■ EXERCISE REQUIREMENTS: Whenever a line of the listing contains the string "logo", return that line.

■ EXTRACTED DATA:
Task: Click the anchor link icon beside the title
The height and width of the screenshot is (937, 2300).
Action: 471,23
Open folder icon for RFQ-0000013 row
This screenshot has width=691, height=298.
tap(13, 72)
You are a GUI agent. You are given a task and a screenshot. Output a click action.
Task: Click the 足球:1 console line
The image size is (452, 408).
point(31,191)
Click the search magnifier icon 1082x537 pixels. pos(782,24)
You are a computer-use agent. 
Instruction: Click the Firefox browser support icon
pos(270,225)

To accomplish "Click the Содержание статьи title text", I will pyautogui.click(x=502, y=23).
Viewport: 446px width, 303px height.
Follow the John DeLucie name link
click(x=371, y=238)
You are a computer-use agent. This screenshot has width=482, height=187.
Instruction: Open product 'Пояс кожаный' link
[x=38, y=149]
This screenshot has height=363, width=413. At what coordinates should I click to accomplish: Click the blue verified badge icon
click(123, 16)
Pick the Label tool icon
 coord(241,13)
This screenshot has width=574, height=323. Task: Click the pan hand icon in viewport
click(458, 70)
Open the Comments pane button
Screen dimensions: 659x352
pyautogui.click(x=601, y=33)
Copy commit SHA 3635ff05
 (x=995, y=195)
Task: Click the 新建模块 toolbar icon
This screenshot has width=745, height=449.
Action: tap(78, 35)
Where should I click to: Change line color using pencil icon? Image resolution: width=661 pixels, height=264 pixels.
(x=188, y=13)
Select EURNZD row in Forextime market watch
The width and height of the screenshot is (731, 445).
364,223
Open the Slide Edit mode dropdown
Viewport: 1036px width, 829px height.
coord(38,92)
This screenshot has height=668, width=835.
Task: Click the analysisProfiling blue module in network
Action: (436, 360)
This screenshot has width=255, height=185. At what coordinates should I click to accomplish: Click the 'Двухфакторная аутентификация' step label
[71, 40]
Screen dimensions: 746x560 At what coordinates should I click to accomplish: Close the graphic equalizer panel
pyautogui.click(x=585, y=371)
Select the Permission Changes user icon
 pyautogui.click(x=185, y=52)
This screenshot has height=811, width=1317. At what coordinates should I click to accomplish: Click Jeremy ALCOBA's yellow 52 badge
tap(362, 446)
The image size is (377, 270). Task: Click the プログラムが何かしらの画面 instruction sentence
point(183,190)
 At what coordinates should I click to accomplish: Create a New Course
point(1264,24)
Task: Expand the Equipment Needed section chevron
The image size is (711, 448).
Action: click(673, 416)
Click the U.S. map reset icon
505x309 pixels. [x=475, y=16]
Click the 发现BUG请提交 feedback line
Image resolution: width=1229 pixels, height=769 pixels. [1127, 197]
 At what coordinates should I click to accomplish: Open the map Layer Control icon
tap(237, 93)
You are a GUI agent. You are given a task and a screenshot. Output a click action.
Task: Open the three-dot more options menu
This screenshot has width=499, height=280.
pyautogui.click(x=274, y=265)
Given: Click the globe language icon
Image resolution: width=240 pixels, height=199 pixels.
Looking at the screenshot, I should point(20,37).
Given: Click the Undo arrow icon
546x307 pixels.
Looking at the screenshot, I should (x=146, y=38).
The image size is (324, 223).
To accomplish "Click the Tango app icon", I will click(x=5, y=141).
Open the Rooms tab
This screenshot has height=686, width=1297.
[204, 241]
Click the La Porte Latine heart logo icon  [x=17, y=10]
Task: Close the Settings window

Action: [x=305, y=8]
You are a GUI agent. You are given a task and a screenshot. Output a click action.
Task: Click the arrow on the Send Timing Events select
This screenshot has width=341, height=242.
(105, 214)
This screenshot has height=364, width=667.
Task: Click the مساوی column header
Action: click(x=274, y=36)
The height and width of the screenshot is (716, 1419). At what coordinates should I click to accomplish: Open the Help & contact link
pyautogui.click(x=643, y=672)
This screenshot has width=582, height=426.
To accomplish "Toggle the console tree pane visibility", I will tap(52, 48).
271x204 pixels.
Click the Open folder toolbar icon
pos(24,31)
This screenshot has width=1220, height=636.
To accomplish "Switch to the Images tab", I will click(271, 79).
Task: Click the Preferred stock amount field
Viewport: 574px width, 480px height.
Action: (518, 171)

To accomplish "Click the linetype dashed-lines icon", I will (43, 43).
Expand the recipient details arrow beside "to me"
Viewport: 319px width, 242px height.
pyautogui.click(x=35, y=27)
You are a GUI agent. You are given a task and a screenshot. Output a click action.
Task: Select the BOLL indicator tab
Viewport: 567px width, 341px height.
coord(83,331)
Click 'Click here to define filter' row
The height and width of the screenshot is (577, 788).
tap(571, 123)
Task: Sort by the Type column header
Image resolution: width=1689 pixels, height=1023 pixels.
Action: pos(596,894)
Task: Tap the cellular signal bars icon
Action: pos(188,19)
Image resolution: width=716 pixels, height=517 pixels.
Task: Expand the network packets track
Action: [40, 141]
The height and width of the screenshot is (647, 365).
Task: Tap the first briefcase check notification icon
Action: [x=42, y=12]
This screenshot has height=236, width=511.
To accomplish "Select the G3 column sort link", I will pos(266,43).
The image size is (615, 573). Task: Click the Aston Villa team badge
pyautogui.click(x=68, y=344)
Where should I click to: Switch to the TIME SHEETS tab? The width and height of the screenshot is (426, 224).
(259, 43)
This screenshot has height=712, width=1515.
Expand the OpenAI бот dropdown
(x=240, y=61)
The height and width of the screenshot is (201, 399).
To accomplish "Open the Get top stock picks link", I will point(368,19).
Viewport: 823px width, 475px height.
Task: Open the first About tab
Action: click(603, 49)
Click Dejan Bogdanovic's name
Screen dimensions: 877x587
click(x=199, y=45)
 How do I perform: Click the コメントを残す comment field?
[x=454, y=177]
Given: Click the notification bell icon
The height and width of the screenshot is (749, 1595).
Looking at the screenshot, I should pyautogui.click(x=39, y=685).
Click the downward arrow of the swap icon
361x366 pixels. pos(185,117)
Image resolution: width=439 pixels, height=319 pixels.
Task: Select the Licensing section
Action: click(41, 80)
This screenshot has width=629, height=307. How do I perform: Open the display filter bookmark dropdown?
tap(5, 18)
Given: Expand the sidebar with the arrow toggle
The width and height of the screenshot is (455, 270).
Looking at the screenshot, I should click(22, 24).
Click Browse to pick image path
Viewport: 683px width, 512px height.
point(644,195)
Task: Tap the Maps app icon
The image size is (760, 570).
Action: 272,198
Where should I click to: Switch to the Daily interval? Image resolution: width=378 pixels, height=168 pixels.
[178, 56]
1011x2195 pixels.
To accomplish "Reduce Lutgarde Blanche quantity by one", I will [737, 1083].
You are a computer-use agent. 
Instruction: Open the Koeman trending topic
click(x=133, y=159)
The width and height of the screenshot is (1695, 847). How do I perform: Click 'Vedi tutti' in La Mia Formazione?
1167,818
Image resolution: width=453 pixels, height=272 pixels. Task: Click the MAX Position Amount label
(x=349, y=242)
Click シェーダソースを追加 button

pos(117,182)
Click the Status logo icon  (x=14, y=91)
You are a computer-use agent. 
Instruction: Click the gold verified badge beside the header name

■ WRITTEN RESPONSE:
Click the La Porte Latine heart logo icon  [x=17, y=10]
Click the Status logo icon  (x=14, y=91)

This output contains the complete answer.